Since Kindergarten began for Ella, we have been creating a Joke of the Week video together for the GeekDad and GeekMom spin off site: GeekKid. She gets to choose her content (her joke) and she chooses what to wear. She also picks where we shoot the video. She even chose the bumper music that ties the segment together. The GeekKid Blog is a fun space for our geekling offspring to collaborate and share in all mediums. Short Film making has been a hobby of mine and it is exciting to pass tools along to Ella that she could use as well.
With this in mind, it was to our great delight that we learned our friends over at Disney Junior were about to debut a new animated series Lights, Camera, Lexi. The short form series, stars Lexi Lopez, a kid filmmaker, who introduces young viewers to a variety of animation techniques.

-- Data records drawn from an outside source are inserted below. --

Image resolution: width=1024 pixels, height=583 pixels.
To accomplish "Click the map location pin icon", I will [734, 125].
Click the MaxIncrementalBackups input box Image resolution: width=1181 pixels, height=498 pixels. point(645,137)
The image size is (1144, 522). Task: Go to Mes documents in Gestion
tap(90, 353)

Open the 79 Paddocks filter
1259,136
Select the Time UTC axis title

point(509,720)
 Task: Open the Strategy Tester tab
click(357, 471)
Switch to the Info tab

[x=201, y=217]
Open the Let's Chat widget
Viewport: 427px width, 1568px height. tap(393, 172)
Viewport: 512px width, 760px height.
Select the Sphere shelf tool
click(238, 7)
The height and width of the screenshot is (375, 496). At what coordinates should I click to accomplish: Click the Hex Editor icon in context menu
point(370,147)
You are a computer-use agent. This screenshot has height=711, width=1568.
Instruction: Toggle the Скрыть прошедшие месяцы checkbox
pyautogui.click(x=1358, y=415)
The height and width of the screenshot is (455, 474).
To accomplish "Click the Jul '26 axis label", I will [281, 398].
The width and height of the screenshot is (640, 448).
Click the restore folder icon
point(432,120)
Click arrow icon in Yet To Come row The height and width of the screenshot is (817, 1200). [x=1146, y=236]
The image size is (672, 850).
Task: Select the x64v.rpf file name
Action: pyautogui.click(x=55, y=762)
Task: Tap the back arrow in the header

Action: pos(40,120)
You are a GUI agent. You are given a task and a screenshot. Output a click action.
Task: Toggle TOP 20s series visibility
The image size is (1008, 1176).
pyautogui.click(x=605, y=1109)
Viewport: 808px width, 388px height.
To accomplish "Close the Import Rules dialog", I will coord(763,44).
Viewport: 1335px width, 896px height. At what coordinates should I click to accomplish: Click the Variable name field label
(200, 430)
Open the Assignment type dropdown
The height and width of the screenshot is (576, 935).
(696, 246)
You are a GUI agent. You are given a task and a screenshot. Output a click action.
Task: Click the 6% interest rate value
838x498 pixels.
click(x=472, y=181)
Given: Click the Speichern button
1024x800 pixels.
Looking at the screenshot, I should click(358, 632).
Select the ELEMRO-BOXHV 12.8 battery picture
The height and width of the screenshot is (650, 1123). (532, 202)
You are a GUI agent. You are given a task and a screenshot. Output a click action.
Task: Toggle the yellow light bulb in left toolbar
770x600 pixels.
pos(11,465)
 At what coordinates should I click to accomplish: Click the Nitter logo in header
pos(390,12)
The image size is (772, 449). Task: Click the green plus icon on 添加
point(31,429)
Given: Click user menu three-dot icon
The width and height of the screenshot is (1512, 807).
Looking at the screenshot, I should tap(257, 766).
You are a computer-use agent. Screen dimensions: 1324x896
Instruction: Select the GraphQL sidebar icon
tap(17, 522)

Taking on genres such as film noir, documentary and silent film, each episode spotlights a short film that has been created by different animation director/artists. Theses artists are gathered from all over the field of filmmaking. Collaborators include: Nak Yong Choi from CalArts and Beck Underwood who teaches animation to young girls at the Lower East Side Girls Club. Also on board is Barbara Bakos, a children’s book illustrator from Budapest.
The first five shorts will debut on the Disney Junior App beginning Monday, November 21 and will air on Disney Channel throughout that week. Also launching on the Disney Junior App that same day is “Lexi’s Movie Maker,” a digital experience which allows young kids to make their own animated mini-movies using music, VO, props and backgrounds.
The world of filmmaking and animation is an exciting one that has been cracked wide open by technology. Introducing kids as young as Ella to visual concepts may help spark a further curiosity to become an artist and creator.